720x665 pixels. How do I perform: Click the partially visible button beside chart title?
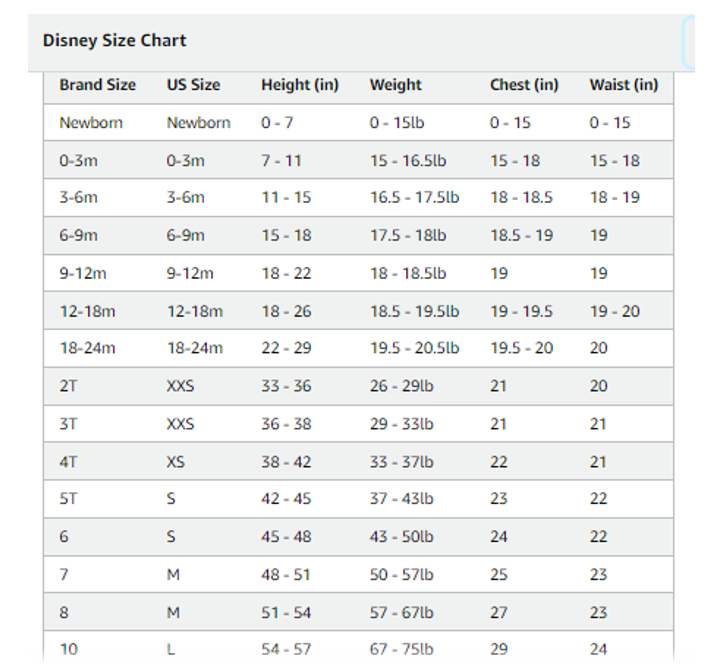(x=688, y=42)
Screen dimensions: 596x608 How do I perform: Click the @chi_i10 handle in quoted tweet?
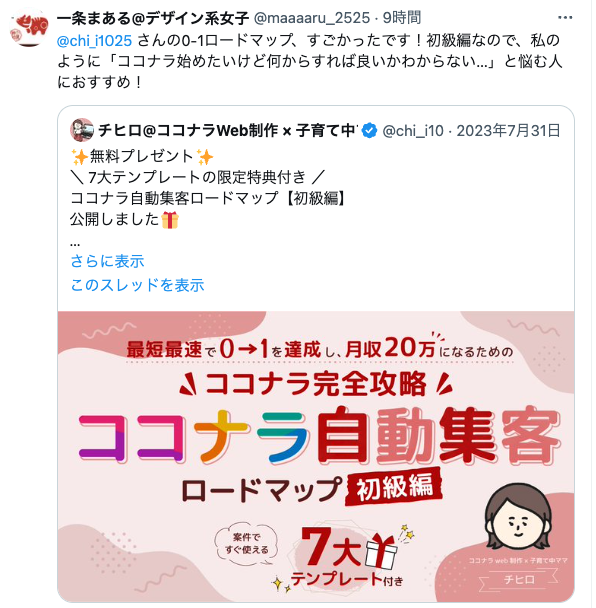(413, 131)
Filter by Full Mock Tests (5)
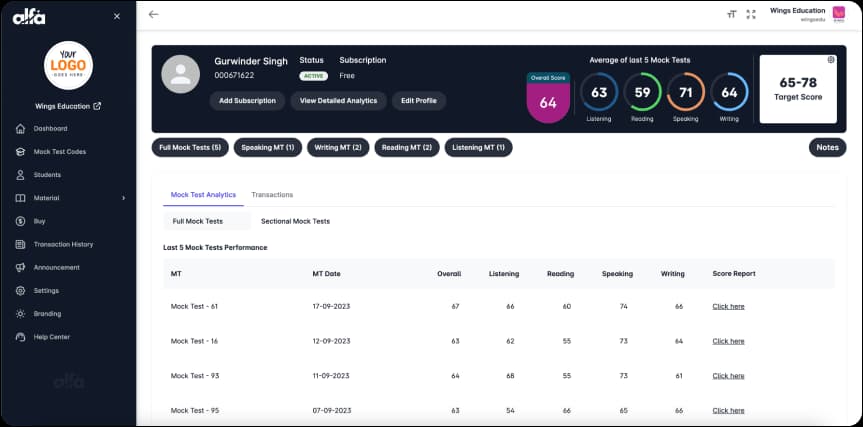The height and width of the screenshot is (427, 863). point(190,147)
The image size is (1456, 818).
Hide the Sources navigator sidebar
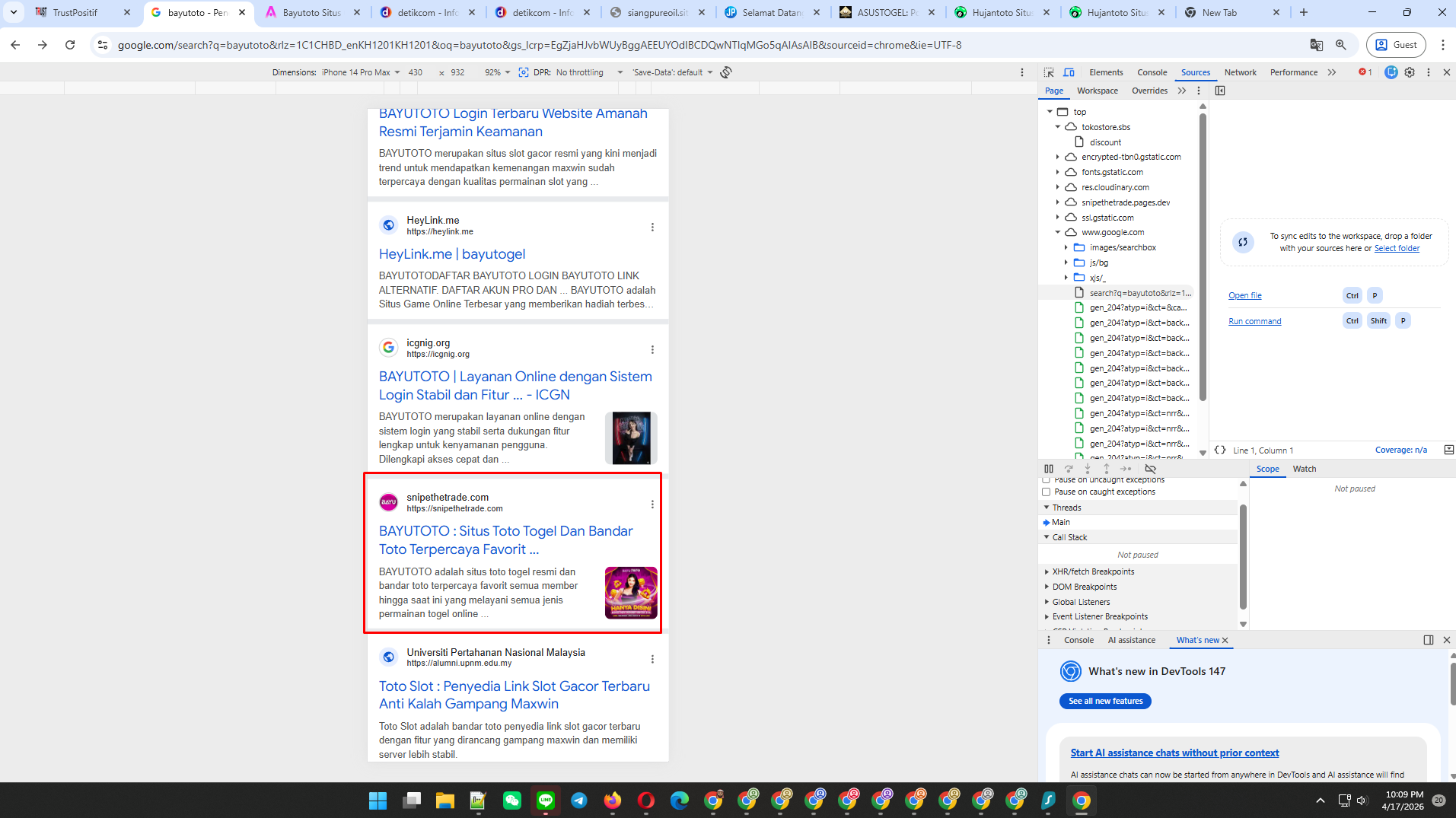(1220, 91)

ASSIGNMENT: Leave every picture out and output the records exactly.

RESULT:
720x665 pixels. How do I perform: Click the partially visible button beside chart title?
(x=688, y=42)
Screen dimensions: 596x608 How do I perform: Click the @chi_i10 handle in quoted tweet?
(413, 131)
Filter by Full Mock Tests (5)
The height and width of the screenshot is (427, 863). point(190,147)
The image size is (1456, 818).
Hide the Sources navigator sidebar
(1220, 91)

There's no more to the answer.